=== SOURCE MATERIAL ===
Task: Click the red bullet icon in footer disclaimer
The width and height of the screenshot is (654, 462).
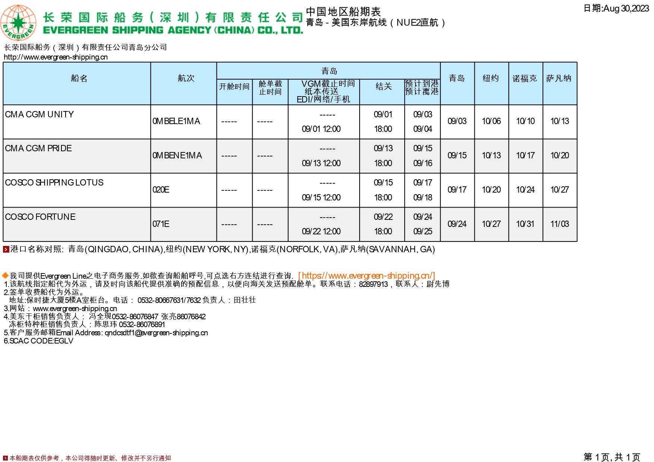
===
=== SOURCE MATERIAL ===
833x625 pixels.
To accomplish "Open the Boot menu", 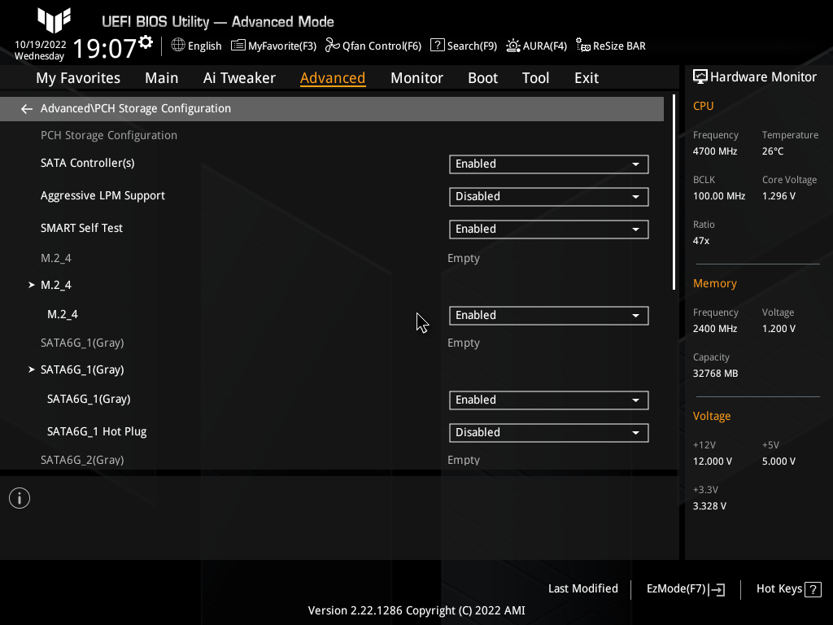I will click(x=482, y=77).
===
=== SOURCE MATERIAL ===
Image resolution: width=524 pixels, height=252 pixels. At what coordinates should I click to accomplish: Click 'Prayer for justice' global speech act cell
===
• _PROBLEM_: Pull every line containing the word "width" out of the entries above.

• _FINISHED TASK_:
The width and height of the screenshot is (654, 462).
Image resolution: width=524 pixels, height=252 pixels. At what coordinates should I click to accomplish: Click 'Prayer for justice' global speech act cell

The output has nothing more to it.